Si tratta della ribellione al brutalmente detto “utero in affitto”. Affitto: “locazione a tempo determinato e dietro pagamento di un locale”. In questo caso il locale è l’utero. L’utero di “centinaia di madri che ogni anno negli USA e in Canada, decidono di portare avanti una gravidanza per conto terzi. Si fanno chiamare mamme-cicogna o mamme di pancia. Sono donne quasi sempre sposate che hanno ricevuto il dono, sempre meno comune, della fertilità e di gravidanze senza complicazioni. Donne spesso cresciute in famiglie allargate o spezzate, che hanno esperimentato sulla propria pelle la differenza tra la maternità naturale e maternità affettiva e che magari hanno asciugato le lacrime di amiche e sorelle che volevano una famiglia e non riuscivano ad averla. Non sono donne benestanti nell’America dei Bill Gates e dei banchieri ultra-milionari di Wall Street: il loro reddito talvolta copre a fatica le spese di un asilo nido. Ma non sono nemmeno disperate. C’è chi ha una laurea in materie umanistiche o sociali; chi è insegnante o infermiera oppure operatrice nel sociale. Tutte abituate da sempre a stare in mezzo ai bambini, ai problemi quotidiani, alla fatica di crescere e amare in un mondo in cui la famiglia Mulino Bianco è un lusso per pochi” (Federica Bianchi, “Perché ho dato un figlio a un’altra”, L’Espresso, 22 febbraio 2016).

Questa una visione, pragmaticamente benevola, dal Nuovo Mondo. Ma qual è la lettura maggioritaria della nostra vecchia Europa e la realtà sociale a livello mondiale?

Sylviane Agacinski, socialista, una delle protagoniste del nuovo femminismo, si batte in campo filosofico e parlamentare per l’abolizione della maternità surrogata. Intervistata da Avvenire osserva: “Si comincia a comprendere la violenza che rappresenta, per le donne, l’ingresso della maternità su questo mercato. Le cose si sono mosse in Francia negli ultimi anni,soprattutto a sinistra.
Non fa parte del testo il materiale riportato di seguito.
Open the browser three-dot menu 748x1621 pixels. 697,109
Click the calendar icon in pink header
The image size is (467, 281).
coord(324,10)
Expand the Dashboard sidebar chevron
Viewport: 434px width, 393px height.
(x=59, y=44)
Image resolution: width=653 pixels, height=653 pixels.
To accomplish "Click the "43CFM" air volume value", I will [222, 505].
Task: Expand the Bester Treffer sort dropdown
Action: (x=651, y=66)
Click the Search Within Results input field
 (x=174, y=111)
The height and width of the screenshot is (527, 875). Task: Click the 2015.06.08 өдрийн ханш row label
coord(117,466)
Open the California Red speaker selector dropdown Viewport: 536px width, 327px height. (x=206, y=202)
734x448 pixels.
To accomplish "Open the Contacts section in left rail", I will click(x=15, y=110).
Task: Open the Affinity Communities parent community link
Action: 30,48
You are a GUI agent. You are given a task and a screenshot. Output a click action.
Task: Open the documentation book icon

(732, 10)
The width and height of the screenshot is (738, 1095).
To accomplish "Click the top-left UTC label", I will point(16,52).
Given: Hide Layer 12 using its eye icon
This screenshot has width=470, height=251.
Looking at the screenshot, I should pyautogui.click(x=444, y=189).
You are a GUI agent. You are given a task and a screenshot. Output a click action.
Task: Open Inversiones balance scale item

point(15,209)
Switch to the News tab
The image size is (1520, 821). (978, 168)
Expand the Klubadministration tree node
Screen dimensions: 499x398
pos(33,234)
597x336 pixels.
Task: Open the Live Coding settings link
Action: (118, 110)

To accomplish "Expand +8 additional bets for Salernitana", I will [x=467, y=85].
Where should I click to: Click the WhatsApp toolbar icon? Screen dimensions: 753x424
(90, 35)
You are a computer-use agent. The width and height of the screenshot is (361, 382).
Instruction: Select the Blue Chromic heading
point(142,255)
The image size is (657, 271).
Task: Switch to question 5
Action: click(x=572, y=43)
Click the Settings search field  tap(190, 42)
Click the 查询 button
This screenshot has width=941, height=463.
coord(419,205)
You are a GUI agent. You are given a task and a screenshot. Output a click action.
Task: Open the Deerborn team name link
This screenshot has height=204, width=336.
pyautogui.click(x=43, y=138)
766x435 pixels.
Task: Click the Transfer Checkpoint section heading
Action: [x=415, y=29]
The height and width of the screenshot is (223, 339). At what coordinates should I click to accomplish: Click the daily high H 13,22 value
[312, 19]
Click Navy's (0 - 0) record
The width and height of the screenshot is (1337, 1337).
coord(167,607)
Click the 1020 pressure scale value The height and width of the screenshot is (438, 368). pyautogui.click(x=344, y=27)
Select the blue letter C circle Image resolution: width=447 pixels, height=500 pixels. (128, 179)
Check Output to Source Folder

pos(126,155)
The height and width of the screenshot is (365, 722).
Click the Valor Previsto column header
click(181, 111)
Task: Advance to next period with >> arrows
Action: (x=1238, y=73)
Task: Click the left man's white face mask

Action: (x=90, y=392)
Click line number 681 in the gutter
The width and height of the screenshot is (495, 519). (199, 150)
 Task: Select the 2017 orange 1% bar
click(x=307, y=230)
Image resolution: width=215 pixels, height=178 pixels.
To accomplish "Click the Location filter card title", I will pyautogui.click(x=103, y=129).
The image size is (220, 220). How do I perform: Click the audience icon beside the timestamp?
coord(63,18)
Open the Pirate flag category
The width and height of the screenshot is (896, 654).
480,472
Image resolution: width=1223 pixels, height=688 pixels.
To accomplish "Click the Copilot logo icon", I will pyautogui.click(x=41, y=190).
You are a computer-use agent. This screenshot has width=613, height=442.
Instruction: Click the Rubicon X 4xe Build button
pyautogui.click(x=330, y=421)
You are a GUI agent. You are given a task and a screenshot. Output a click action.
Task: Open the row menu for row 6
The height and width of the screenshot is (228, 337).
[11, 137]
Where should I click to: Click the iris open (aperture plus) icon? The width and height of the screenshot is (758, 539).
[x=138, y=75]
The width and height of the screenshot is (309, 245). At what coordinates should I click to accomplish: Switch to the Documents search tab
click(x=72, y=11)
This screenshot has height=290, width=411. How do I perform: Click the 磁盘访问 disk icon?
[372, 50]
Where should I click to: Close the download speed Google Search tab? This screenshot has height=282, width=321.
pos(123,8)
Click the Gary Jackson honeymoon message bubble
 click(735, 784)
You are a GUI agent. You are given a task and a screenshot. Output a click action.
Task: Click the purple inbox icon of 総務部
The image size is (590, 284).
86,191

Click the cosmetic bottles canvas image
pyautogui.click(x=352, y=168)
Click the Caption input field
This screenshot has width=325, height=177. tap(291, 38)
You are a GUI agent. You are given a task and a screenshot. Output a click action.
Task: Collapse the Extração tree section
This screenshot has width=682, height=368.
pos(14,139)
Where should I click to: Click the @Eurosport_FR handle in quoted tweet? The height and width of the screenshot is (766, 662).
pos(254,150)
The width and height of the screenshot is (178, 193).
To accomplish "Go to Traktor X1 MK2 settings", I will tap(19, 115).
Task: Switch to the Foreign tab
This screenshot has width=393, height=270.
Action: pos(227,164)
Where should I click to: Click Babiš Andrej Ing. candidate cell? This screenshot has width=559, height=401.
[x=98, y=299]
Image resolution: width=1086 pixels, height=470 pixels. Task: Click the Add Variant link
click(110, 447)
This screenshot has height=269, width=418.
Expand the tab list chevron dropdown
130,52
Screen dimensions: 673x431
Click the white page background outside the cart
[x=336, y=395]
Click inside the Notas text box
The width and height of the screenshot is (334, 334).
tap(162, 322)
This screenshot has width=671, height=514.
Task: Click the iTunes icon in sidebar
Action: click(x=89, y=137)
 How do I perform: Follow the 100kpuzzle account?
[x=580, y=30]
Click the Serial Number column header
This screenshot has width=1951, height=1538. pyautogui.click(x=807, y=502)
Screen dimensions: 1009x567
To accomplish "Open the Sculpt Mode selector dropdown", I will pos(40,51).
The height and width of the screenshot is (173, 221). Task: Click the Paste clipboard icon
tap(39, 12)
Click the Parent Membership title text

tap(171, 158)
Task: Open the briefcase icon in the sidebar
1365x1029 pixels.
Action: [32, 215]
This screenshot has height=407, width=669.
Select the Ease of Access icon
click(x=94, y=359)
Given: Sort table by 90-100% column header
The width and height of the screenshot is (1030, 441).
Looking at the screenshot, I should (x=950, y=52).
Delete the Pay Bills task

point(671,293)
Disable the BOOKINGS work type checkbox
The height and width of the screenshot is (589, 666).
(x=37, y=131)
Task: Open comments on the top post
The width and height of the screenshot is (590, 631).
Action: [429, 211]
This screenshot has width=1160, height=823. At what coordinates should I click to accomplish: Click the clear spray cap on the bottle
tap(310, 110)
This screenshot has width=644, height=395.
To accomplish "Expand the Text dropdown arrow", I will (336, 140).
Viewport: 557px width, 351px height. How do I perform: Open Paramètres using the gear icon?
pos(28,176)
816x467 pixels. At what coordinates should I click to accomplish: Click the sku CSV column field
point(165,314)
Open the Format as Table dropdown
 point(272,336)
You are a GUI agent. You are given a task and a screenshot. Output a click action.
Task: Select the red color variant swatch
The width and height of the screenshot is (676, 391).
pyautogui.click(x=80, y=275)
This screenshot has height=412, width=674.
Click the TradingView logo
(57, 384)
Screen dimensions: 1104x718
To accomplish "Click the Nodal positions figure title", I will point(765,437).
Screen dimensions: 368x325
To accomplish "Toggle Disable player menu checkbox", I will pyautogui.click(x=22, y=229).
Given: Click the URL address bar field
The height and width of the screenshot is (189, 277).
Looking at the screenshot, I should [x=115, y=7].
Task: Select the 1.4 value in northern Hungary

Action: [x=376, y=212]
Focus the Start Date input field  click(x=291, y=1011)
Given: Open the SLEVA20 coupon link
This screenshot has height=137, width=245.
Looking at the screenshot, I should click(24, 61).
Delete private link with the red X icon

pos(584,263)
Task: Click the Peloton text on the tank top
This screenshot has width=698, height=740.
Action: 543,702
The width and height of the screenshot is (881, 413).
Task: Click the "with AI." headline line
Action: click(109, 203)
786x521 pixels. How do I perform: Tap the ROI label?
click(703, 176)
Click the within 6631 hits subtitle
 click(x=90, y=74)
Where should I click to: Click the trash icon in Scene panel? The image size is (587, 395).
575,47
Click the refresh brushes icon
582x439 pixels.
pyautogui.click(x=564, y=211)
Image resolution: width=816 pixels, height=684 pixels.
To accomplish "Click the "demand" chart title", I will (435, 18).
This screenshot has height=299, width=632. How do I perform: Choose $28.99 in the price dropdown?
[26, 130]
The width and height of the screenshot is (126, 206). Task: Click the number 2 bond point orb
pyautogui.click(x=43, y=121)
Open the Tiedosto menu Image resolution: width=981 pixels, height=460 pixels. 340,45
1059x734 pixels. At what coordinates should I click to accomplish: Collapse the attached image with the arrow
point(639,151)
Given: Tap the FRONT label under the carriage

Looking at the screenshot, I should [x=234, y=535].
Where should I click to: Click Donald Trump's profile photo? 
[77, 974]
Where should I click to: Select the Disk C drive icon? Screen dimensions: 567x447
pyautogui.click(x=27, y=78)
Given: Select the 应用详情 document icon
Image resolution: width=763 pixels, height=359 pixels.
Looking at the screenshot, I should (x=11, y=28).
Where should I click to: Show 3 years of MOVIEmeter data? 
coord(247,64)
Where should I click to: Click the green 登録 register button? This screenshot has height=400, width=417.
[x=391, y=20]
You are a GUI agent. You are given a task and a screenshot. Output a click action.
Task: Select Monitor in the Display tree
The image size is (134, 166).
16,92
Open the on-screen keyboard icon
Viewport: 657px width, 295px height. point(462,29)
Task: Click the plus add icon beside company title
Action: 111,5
Il Partito Socialista ha condannato questa pratica a partire dal 2010. Il Presidente della Repubblica Francois Hollande ed il premier Manuel Valls hanno escluso qualsiasi legalizzazione della maternità surrogata in Francia. (…) Per di più l’uso delle donne come madri surrogate poggia su relazioni economiche sempre diseguali: i clienti che appartengono alle classi sociali più agiate e ai paesi più ricchi, comprano servizi delle popolazioni più povere su un mercato neocolonialista”.

Marco Politi cita un passaggio significativo della Carta di Parigi: “Lungi dall’essere un gesto individuale, questa pratica sociale è realizzata da imprese che si occupano di riproduzione umana, in un sistema organizzato di produzione che comprende cliniche,medici, avvocati, agenzie, ecc. Questo sistema ha bisogno di donne, come mezzi di produzione in modo che la gravidanza e il parto diventino delle procedure funzionali dotate di un valore d’uso e di un valore di scambio e si iscrivano nella cornice dei mercati che hanno per oggetto il corpo umano”. A questo punto lo stesso Marco Politi osserva: “E’ singolare che venga prestata così poca attenzione ai contratti che formalizzano questa pratica. Contratti che impongono alla donna ingaggiata di abortire se si presentano difficoltà nella formazione del feto e che autorizzano i ‘committenti’ a rifiutare un bambino nato con anomalie. In altre parole di rifiutare il prodotto”.

E’ ancora possibile parlare soltanto di utero e di affitto o dobbiamo riconoscere onestamente che siamo entrati nel campo della compravendita e della persona?